Wisconsin Medical Society: WMJ study explores differences in methods of suicide, self-inflicted injuries between sexes

CONTACT: Kendi Parvin

MADISON – A study in the current issue of WMJ compared the methods of self-inflicted injury between men and women during a 12-year period and found that the rates as well as the methods of both suicide and non-fatal self-inflicted injuries differed significantly by sex.

During the study years 2002-2014, men committed nearly 80 percent of all suicides in Wisconsin, but women had a much higher number of emergency department admissions for self-harm during the same period. The study also showed men were most likely to use firearms (53.9%), suffocation (24.8%) and poisoning, including drug overdoses (14.0%) as their suicide method, while women were most likely to use poisoning (42.8%), suffocation (24.7%) and firearms (22.5%).

“Self-inflicted injury, both fatal and non-fatal, remains an important public health issue in
Wisconsin,” wrote the study’s authors, who are affiliated with the University of Wisconsin School of Medicine and Publish Health and the Wisconsin Division of Public Health. “Greater attention must be focused on specializing suicide prevention. Given the variability of method of self-inflicted injury between sexes found in this study, considerations should be made to tailor suicide screenings and prevention strategies based on sex and method.”

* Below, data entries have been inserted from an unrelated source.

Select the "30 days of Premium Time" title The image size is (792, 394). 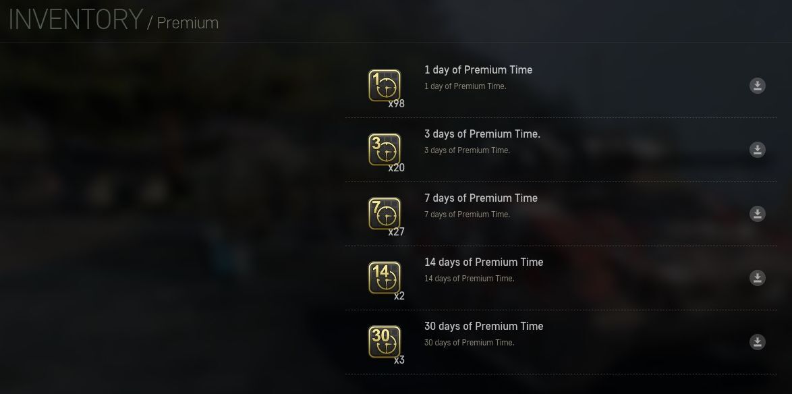(484, 327)
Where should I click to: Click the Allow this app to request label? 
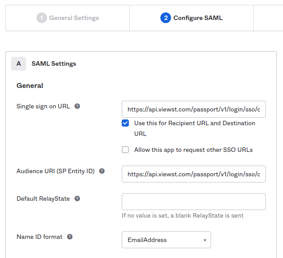tap(193, 150)
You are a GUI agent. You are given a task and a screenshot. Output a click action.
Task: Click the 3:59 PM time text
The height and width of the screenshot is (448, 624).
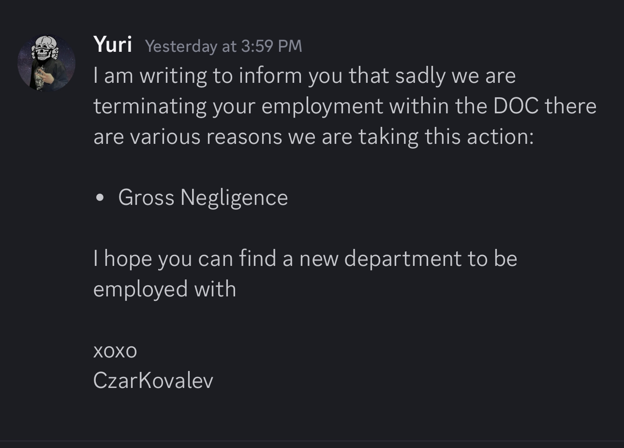click(x=271, y=46)
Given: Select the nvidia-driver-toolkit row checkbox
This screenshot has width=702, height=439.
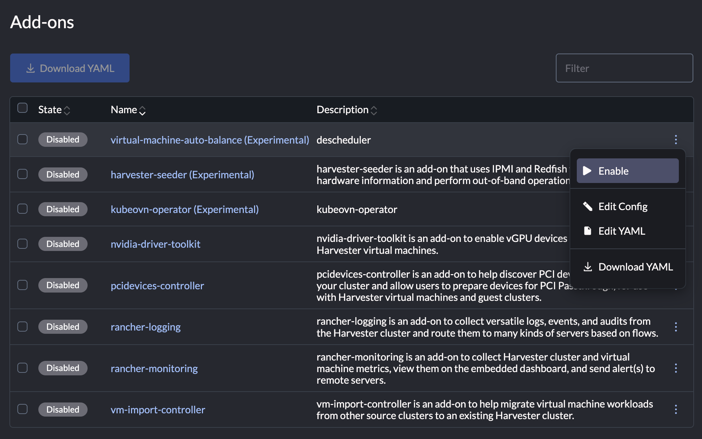Looking at the screenshot, I should click(x=22, y=244).
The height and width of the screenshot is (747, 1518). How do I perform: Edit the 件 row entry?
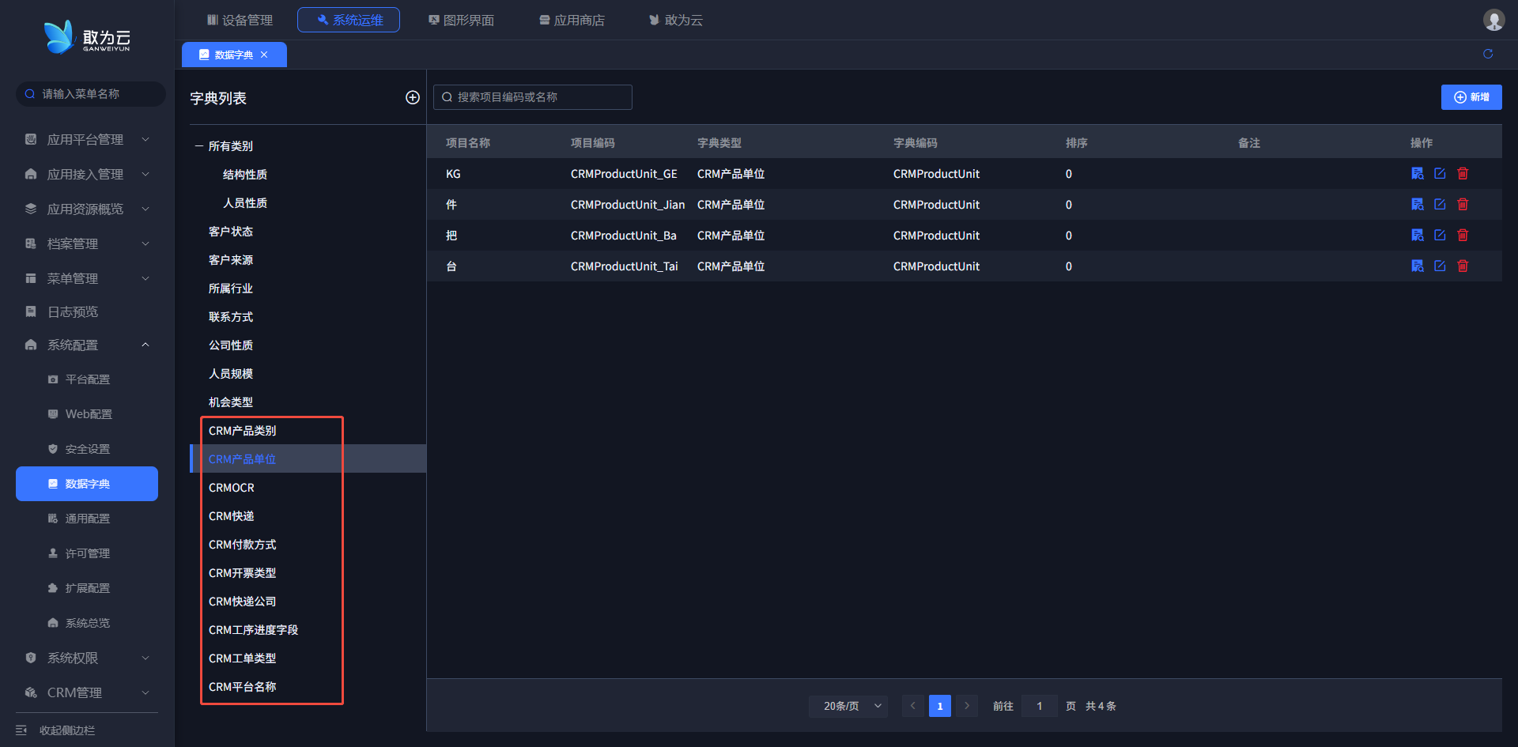(1440, 205)
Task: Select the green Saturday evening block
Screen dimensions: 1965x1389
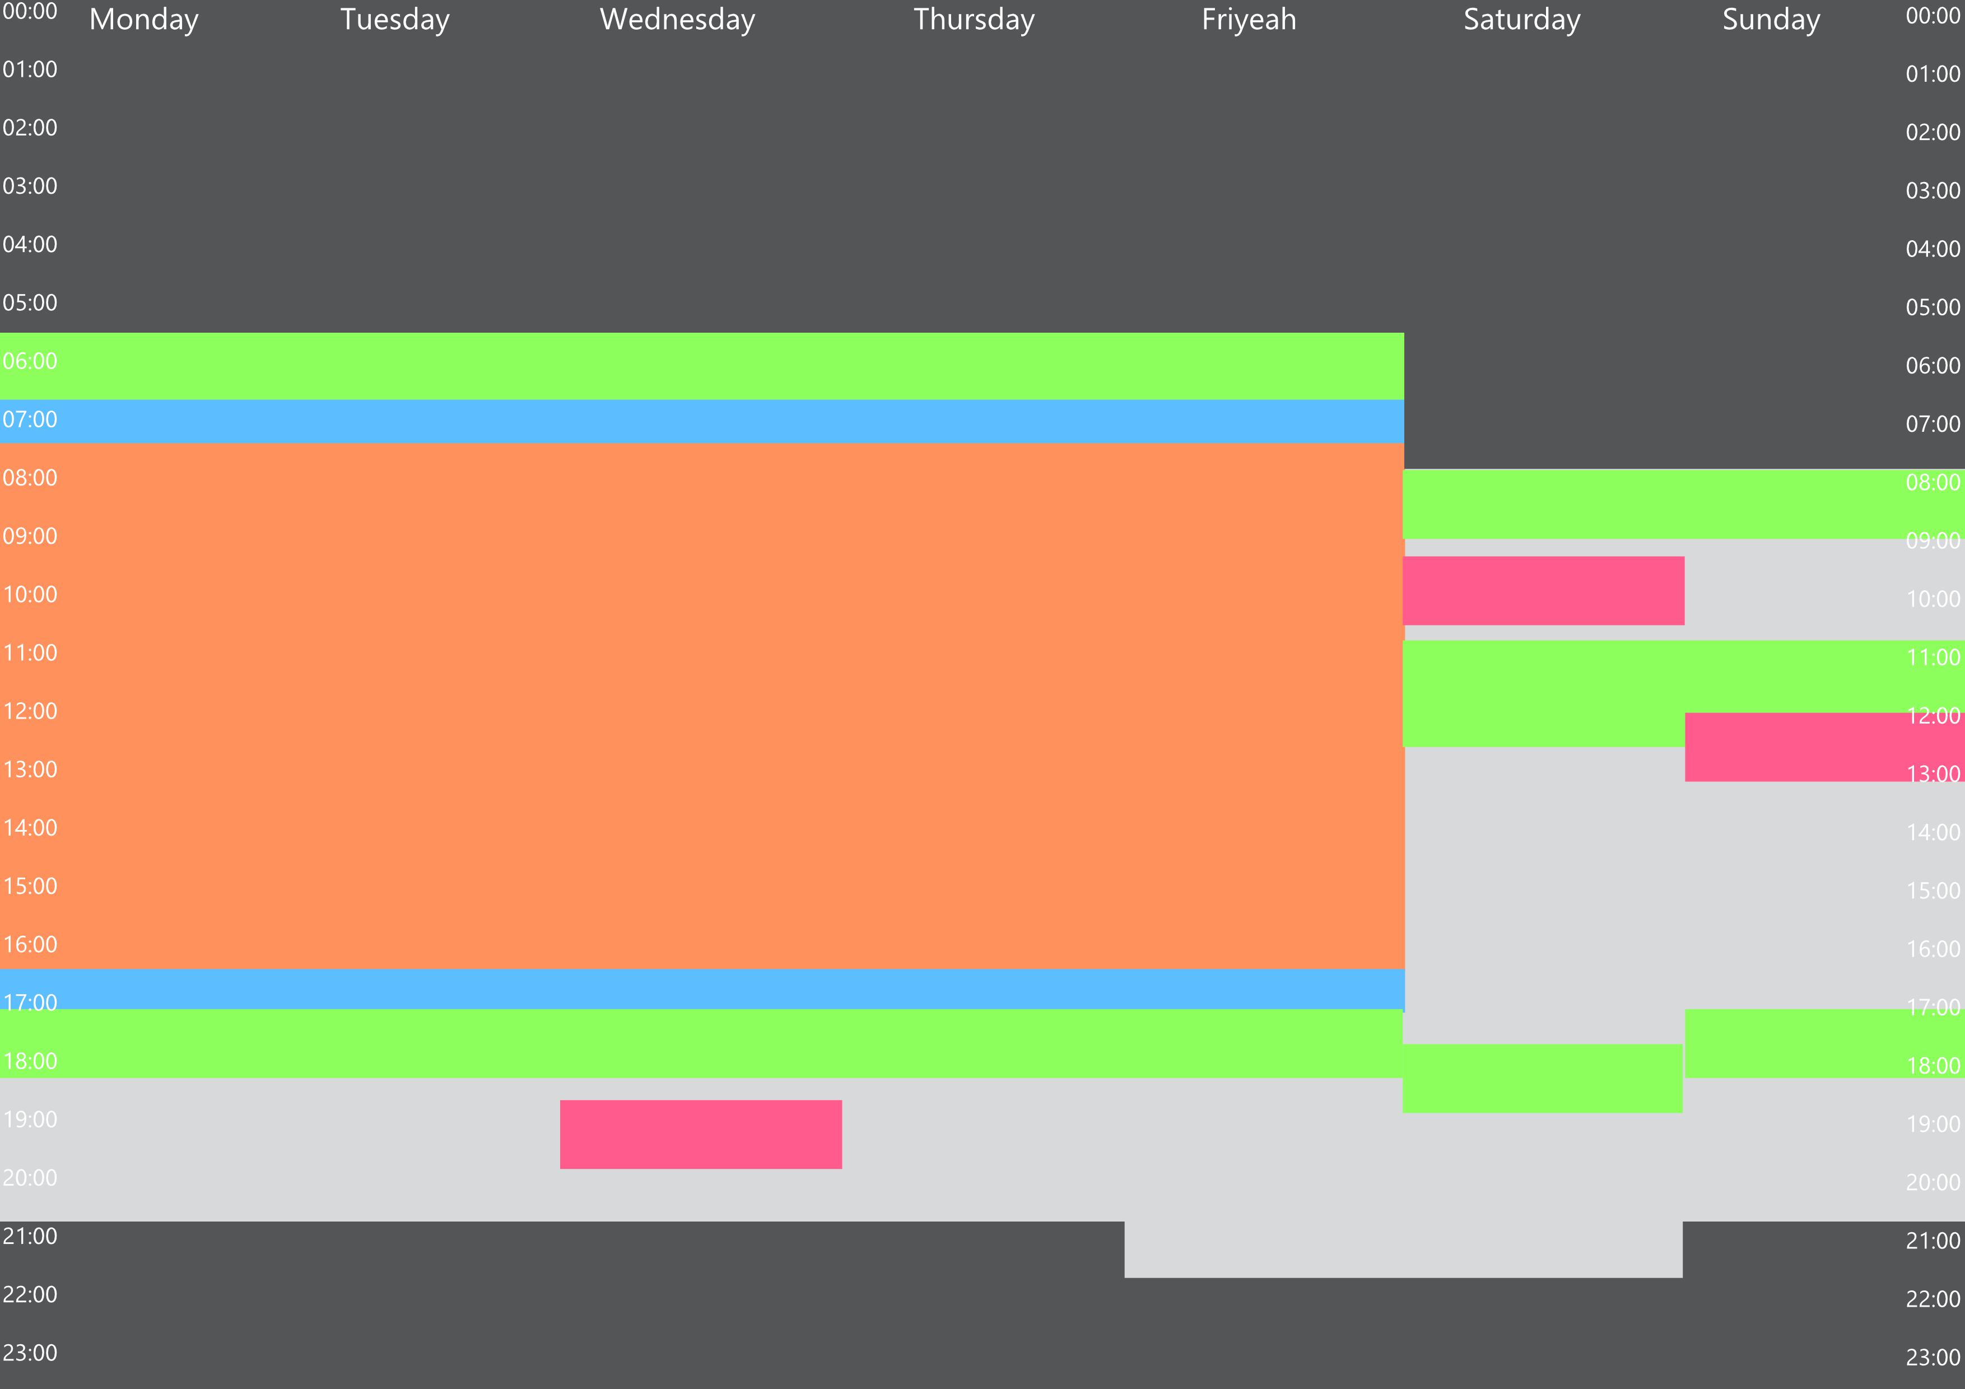Action: coord(1542,1078)
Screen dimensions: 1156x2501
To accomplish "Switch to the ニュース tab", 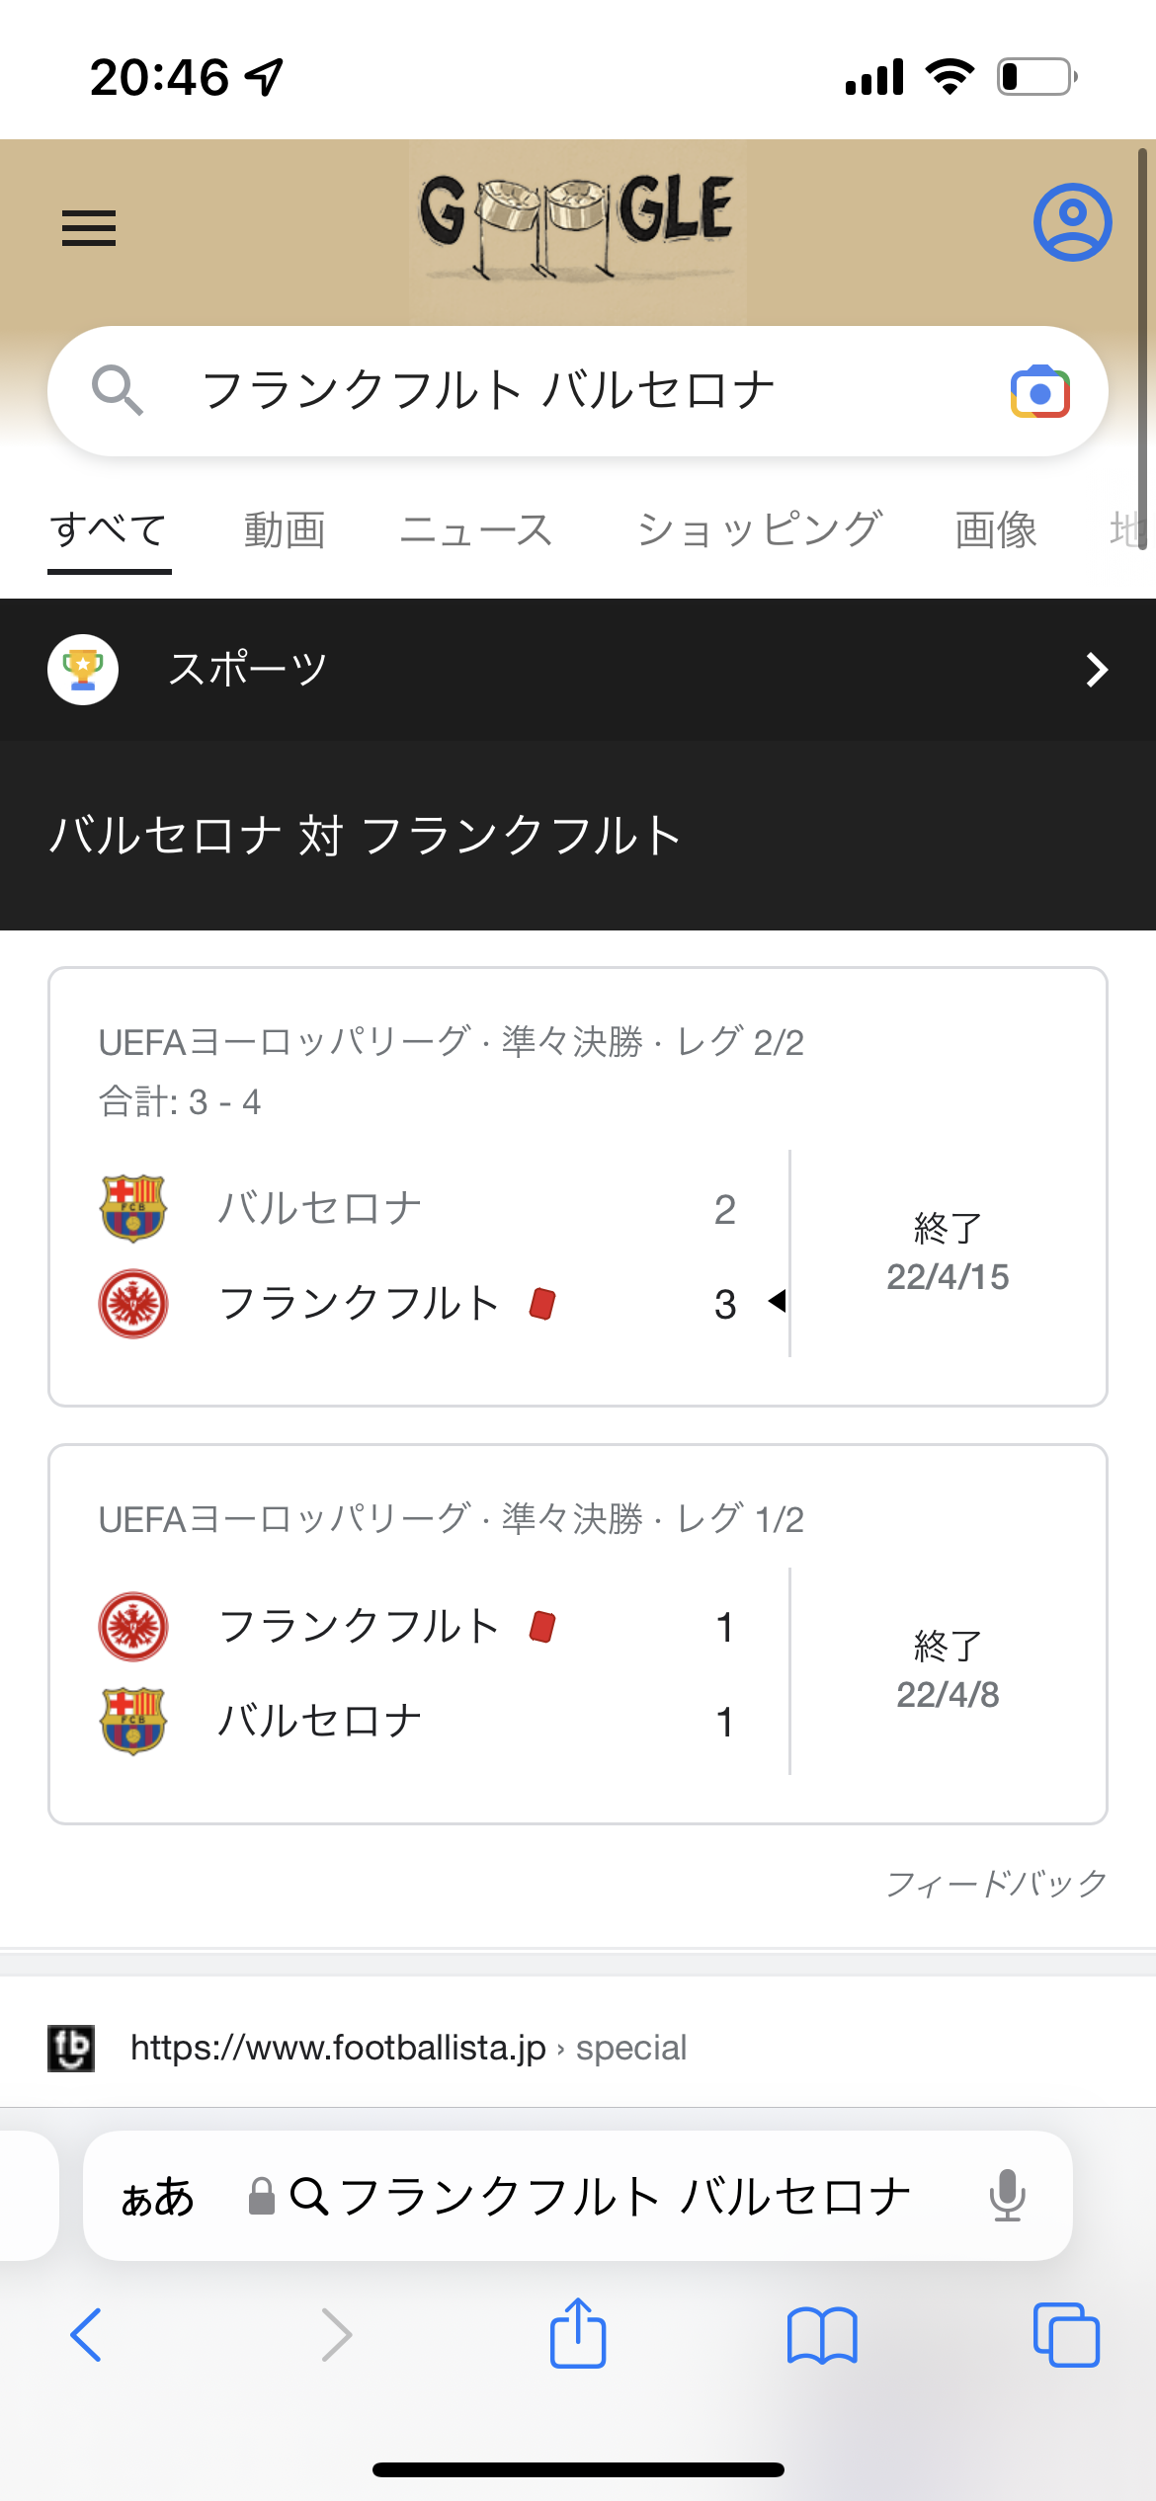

The study also found difference by sex in rates and methods of non-fatal self-harm. While the top three methods were the same, the rates differed by gender: poisoning (45.5% men vs 57.1% women), cutting or piercing (28.6% men vs 34.5% women) and other causes of injury not classified elsewhere (16.6% men vs 4.9% women).

Published by the Wisconsin Medical Society, WMJ is a peer-reviewed publication devoted to the interests of the medical profession and health care in the Midwest.